Assignment to be completed within 2 hours limit and uploaded to GitHub.
Save the four queries below in file in the GitHub repository
- Write a query that shows how many pageviews occurred in the last week
- How many sessions have organic as a medium?
- Create a list of all nodes with the amount of pageviews that came from users with an organic medium in the last 30 days with the highest number first
- Write another query using the tables above and explain what it does
- Pick two datasets, at least one from data.gov
- Combine and examine the datasets looking for interesting and actionable insights.
- Reusable scripts to run your analysis
- Short write-up of approach and findings including information about the datasets that you used
- Share all code and results in a GitHub repository.
I searched for the first dataset on data.gov, where I looked for interesting health data. The most interesting one was NCHC's dataset on leading causes of death. This dataset contains data on number deaths that the 10 deadliest diseases caused in each state from 1999 to 2015. It also contains the age-adjusted death rate, which is great for running analyses, since it accounts for the age of people living in each state and it is per 100,000 people.

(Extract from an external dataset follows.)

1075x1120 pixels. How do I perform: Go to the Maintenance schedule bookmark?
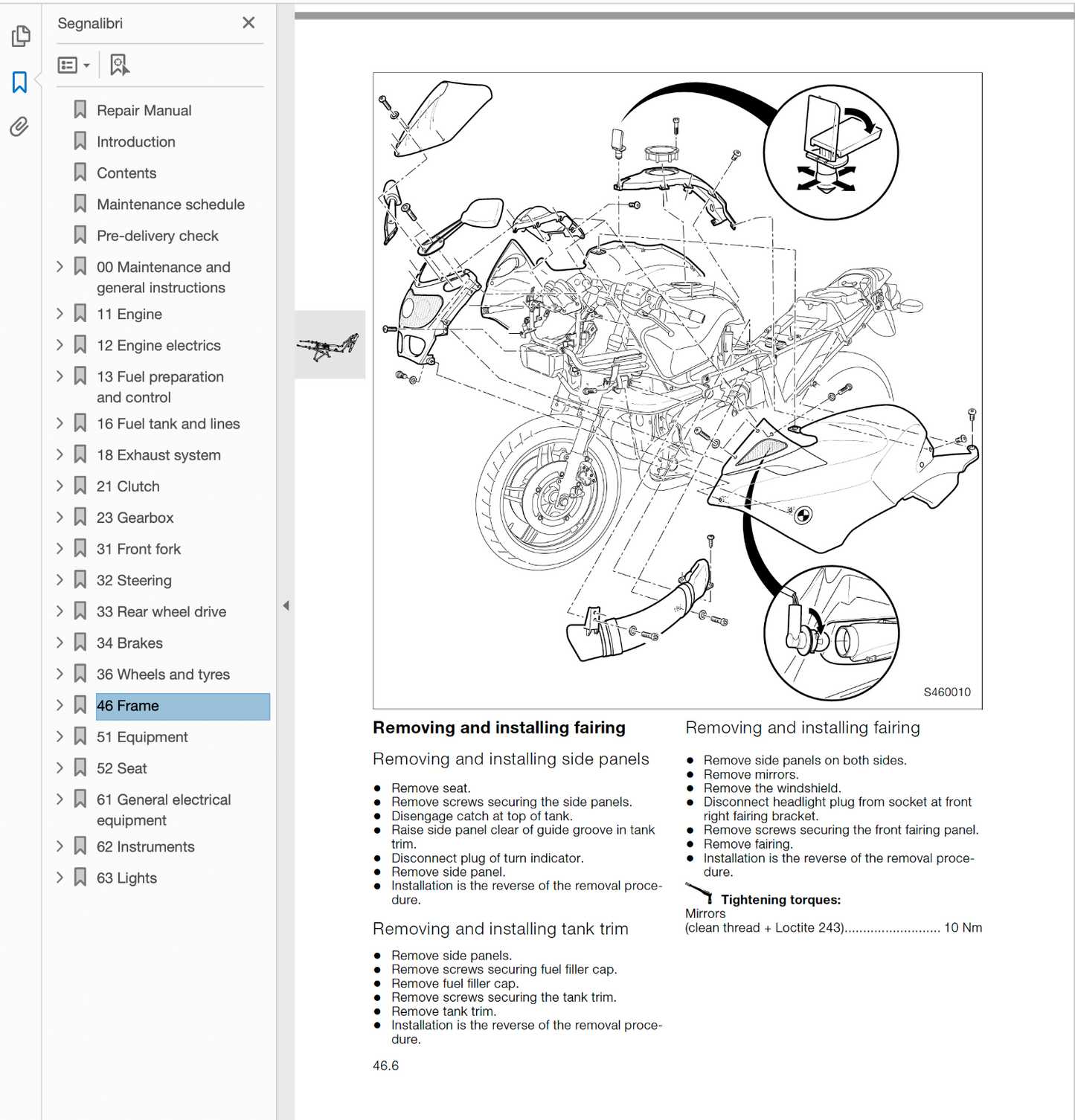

I had to find other dataset and combine the two to find something interesting. I thought it might be cool to find whether any disease is more prevalent in areas with lower level of education. After a bit of looking for data with Education Attainment, I found a good dataset on the Cencus Bureau's American FactFinder. I used the 2010 data since that one should be the most accurate. This dataset contains the maximum level of education completed by population that is 25 years or older. It also contains information about race and many other things that I did not need to use in this analysis.
I tried to run Pearsons Correlation with different diseases and their correlation to the education level. Turns out that Stroke has the best correlation to education level. It is negatively correlated, which means that the lower the education, the higher the chance of dying on stroke.
The graph shows that the more the people who have Bachelor's degree in a particular state, the less death because of stroke happened in the state.